The Reasons He’s a Villian:

~ The number one reason everyone gave me as to why Anakin Skywalker was a total villian was because he allowed Mace Windu to be killed. For those of you who do not already know, Mace Windu was played by the Bada** Mother****** himself Samuel L. Jackson. So to all of us in this generation knows, that to allow Samuel L. Jackson being murdered is just wrong on any level.

~ The second biggest reason I got from everyone, is that Anakin, always had a choice. He could have turned back and purged himself, he could have left at anytime, walked away or even chose to rebel against his own master.  But he didn’t, he instead chose to lead a world into absolute darkness. He didn’t even think twice about his decisions until the very end when it was indeed too late.

~He was ruthless in all his actions when he became a Sith Lord as well.  In the AU world, the novels tell of a Sith Lord that had it all, land, castles, money and nothing for all of his work except destruction and death.

~ Poor Padame.
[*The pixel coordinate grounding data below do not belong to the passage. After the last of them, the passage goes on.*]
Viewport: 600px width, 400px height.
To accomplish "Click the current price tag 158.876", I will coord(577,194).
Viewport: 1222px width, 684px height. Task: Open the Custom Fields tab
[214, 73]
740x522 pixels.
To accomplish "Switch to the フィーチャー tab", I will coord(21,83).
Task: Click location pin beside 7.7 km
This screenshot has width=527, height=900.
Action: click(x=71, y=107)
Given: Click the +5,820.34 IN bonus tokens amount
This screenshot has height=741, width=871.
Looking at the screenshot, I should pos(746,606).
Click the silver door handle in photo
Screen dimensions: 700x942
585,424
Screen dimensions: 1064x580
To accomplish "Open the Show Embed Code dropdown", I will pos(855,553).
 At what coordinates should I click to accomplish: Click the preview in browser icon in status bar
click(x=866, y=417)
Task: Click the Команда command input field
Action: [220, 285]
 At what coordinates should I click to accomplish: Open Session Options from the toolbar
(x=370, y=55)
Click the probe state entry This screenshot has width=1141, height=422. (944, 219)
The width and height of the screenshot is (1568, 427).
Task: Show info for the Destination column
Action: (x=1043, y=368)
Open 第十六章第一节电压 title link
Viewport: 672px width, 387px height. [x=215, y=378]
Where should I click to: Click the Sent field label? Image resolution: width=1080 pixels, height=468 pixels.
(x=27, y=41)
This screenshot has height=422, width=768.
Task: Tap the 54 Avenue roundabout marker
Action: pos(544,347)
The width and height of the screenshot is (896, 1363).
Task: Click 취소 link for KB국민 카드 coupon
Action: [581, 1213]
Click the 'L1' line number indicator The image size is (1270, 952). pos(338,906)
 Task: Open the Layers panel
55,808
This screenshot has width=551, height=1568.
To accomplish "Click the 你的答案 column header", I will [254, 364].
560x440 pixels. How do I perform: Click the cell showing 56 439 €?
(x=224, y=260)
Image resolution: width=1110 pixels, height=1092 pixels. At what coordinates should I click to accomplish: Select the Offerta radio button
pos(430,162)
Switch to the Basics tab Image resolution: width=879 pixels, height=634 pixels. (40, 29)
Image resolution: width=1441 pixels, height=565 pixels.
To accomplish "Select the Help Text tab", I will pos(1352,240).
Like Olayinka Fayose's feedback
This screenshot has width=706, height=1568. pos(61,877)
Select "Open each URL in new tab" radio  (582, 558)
She didn’t stand a chance.

~He chose a terrible way to manifest himself. Into a man suit? Terrible.

The Final Verdict:

No matter what your feelings about Darth Vader, one thing remains, he is one of the most complex and hard to understand characters in the entire series. I firmly believe, that he was a tortured soul, always conflicted between what was right and what was easy. Consequently when the time came for him to make his decision, he chose badly the firstly. But the second time, although it cost him his life, he made the right right one by protecting his son and daughter from oppression. In his death, he found his redemption, and was made whole once again.

Freedom from his mortal body, Anakin Skywalker is one with The Force.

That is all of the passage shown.